[Input data]:

● ● ●

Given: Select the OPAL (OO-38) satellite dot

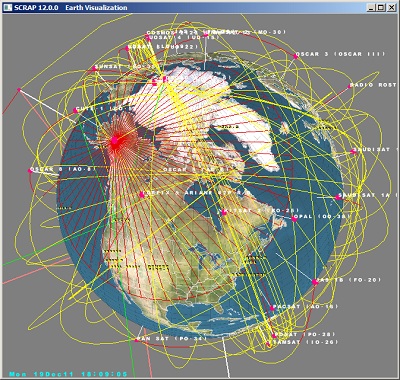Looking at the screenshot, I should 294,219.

● ● ●

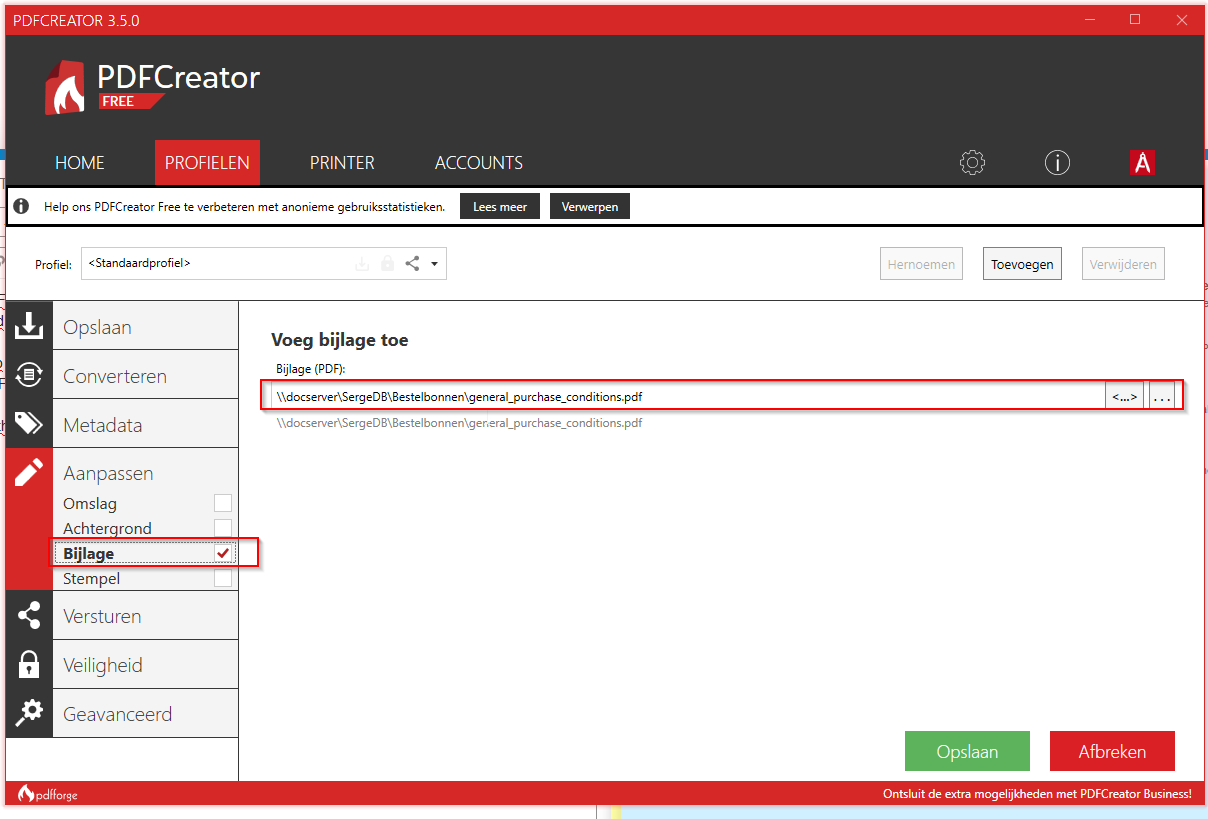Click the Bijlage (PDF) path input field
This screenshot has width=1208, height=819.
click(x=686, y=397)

● ● ●

[Short problem]: Starting at the line that contains "Click the Bijlage (PDF) path input field" and stopping after the line that contains "click(x=686, y=397)", express those lines of the records as a Markdown table with the columns Row and Line, numbering each line and skipping blank ones. Leave the pictures out of the table.

[Solution to this task]:
| Row | Line |
|---|---|
| 1 | Click the Bijlage (PDF) path input field |
| 2 | This screenshot has width=1208, height=819. |
| 3 | click(x=686, y=397) |